__EXERCISE PROMPT__: Rewrite the part of the records that opens with the line containing "Click the 当前房间电表的详细描述如下" and closes with the line containing "Click the duplicate" as a numbered list, leaving out blank lines.
⟨
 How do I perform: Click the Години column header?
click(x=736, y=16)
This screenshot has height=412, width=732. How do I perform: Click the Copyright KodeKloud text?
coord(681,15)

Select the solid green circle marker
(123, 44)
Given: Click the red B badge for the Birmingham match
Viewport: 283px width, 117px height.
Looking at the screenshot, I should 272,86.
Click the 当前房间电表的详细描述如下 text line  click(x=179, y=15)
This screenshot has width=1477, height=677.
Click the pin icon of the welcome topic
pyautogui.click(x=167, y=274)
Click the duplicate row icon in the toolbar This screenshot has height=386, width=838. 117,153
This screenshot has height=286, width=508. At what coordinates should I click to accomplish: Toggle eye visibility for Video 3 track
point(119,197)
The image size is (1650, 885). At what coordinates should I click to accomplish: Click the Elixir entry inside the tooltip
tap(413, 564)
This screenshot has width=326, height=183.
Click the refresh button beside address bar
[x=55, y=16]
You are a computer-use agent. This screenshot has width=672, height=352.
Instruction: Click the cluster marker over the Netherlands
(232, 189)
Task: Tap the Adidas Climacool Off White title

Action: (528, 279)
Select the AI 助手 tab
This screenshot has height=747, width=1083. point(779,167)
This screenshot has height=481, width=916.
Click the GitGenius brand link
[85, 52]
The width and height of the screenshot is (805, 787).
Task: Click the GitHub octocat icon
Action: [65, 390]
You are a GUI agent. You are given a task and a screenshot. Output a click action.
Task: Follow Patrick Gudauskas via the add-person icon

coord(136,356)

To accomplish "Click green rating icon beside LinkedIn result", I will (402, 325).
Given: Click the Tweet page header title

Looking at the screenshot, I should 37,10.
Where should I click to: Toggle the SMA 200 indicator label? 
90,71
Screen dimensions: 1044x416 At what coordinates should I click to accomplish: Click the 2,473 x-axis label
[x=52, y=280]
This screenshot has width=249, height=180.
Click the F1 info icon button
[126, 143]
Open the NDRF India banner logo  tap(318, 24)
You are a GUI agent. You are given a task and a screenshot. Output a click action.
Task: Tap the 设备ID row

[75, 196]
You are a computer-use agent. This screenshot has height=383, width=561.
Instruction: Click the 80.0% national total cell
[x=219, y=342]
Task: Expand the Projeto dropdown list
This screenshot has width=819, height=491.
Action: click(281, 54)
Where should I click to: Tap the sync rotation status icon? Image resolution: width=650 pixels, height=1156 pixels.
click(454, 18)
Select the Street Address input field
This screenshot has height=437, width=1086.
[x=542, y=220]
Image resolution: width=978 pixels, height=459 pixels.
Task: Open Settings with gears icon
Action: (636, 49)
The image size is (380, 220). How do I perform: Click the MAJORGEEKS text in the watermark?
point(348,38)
⟩
__THE COMPLETED TASK__:
1. Click the 当前房间电表的详细描述如下 text line  click(x=179, y=15)
2. This screenshot has width=1477, height=677.
3. Click the pin icon of the welcome topic
4. pyautogui.click(x=167, y=274)
5. Click the duplicate row icon in the toolbar This screenshot has height=386, width=838. 117,153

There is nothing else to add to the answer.